El Maestro observó todo desde un rincón, atento cual halcón al acecho. Un par de horas atrás se había sentado porque a veces la edad le pesaba; y desde entonces, en confortable soledad, no había hecho más que analizar los movimientos de sus conocidos. Unos inocentes, otros no tanto.

Amethyst y Assa platicaban en uno de los divanes como viejas cotorras. Afortunadamente no estaba cerca de ellas porque no soportaría escuchar sus chismes y carcajadas como si fuesen adolescentes hormonales. Y para empeorar la situación, en ese instante se les unía Vasilios Zafereilis, otra cotorra que se había conseguido una esposa en caso de que el heredero se sacara a sí mismo de la jugada, pero cuyas probabilidades de engendrar le eran tan indiferentes como su apetito por los placeres femeninos.

Como el Maestro no toleraba a ninguno de los tres, miró en otra dirección, solo para gruñir hacia sus adentros.

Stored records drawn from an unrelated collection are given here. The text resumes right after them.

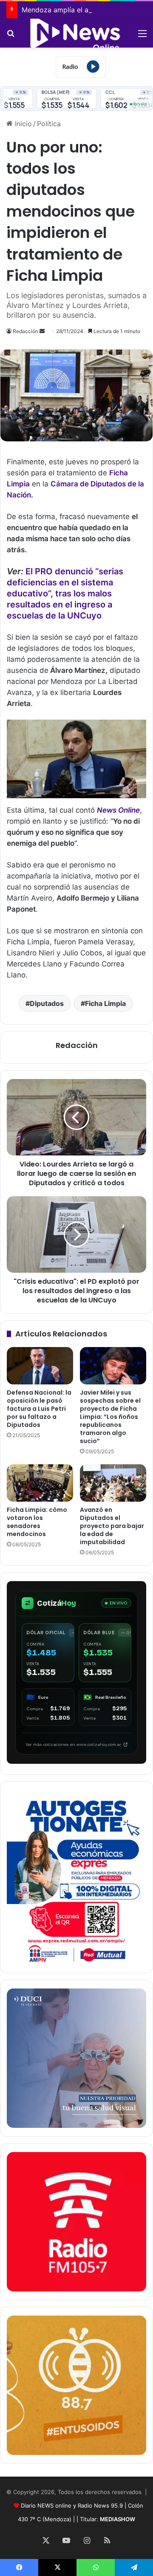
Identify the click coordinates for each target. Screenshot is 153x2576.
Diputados (47, 1003)
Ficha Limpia (105, 1003)
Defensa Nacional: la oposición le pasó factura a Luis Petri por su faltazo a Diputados (39, 1408)
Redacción (25, 331)
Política (49, 123)
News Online (118, 810)
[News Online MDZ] (76, 33)
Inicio (22, 123)
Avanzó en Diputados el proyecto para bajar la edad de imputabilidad (112, 1525)
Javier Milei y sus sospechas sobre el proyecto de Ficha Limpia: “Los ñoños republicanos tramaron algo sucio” (110, 1416)
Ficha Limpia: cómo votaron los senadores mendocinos (37, 1521)
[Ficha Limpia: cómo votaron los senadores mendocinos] (40, 1483)
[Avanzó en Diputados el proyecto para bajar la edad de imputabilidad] (113, 1483)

El joven Swenhaugen bailaba con la duquesa Gólubev en sospechosa complicidad y Duscha con un baronet del Norte, demasiado joven para ella.

Bostezó con ganas. Tenía sueño y sabía que lo que se vendría no lo dejaría dormir bien en un tiempo que podía prolongarse bastante; y aunque el simple tedio de la idea lo instaba a retractarse, los planes ya estaban hechos. Ahora solo faltaba consumarlos.